▸ Instructions for the task: Repeat all of the records exactly, leaving out the pictures.

▸ Task input:

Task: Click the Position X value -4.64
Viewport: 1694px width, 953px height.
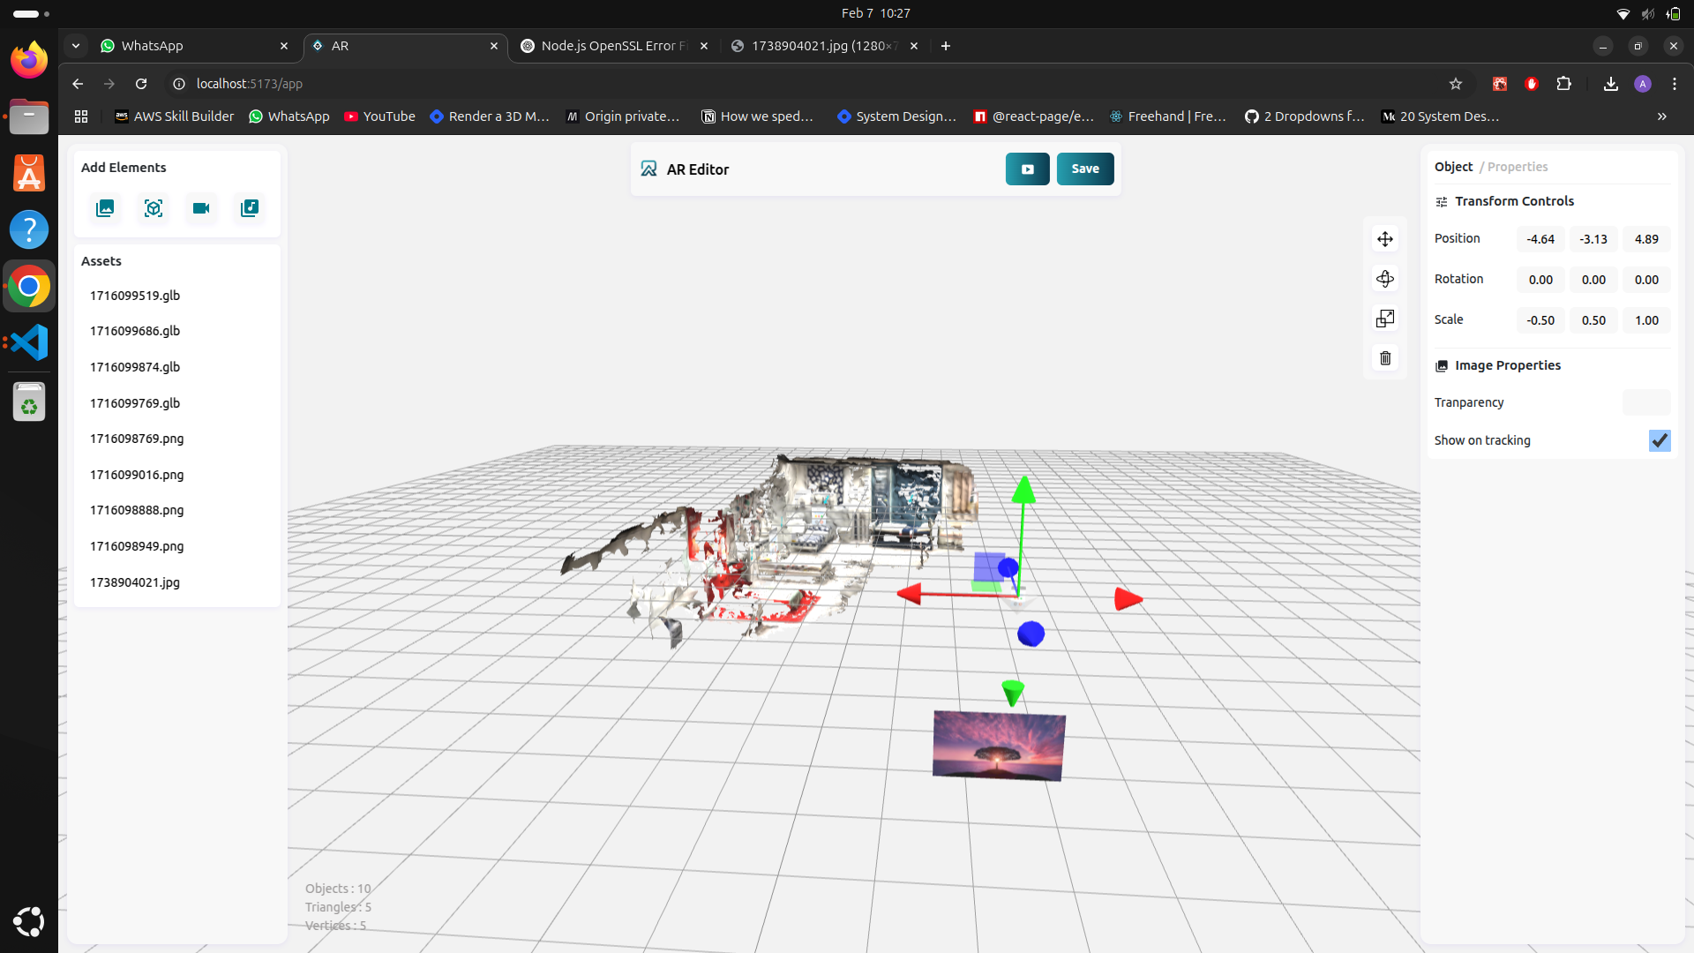Action: pyautogui.click(x=1540, y=239)
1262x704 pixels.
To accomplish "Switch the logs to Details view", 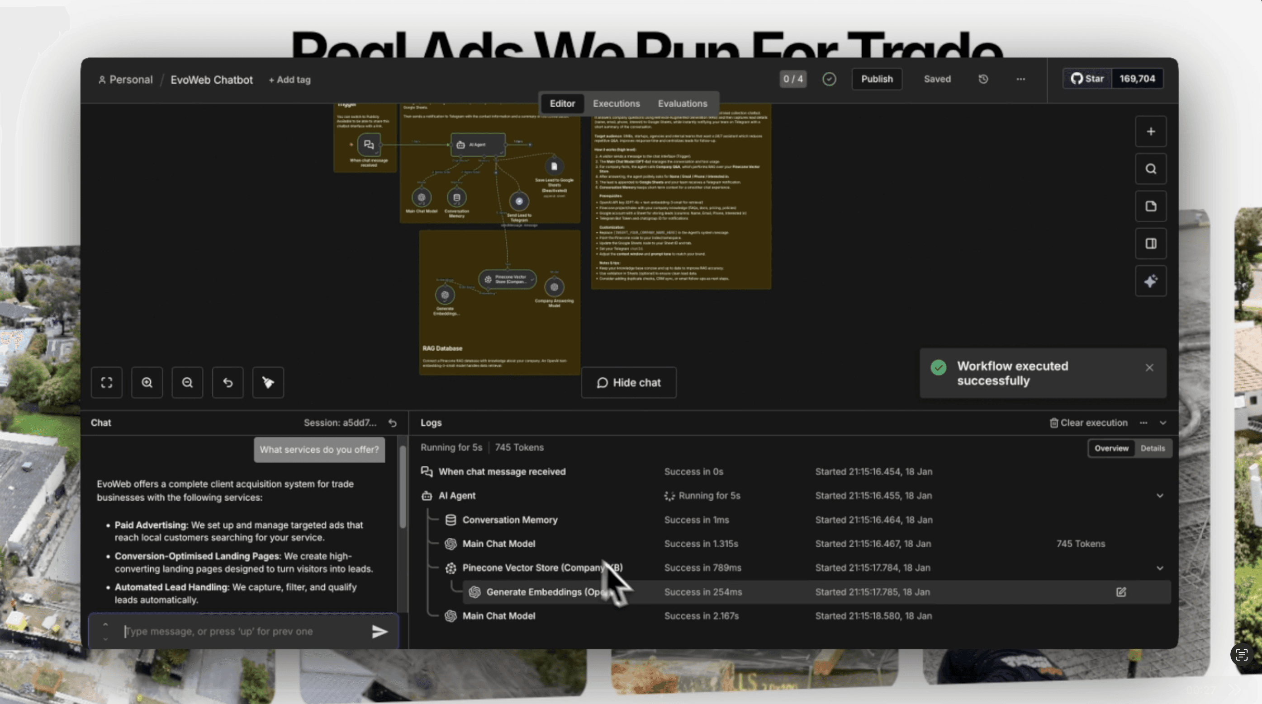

▸ Expected output:
Task: Click the Position X value -4.64
Viewport: 1694px width, 953px height.
Action: pyautogui.click(x=1540, y=239)
1262x704 pixels.
To accomplish "Switch the logs to Details view", 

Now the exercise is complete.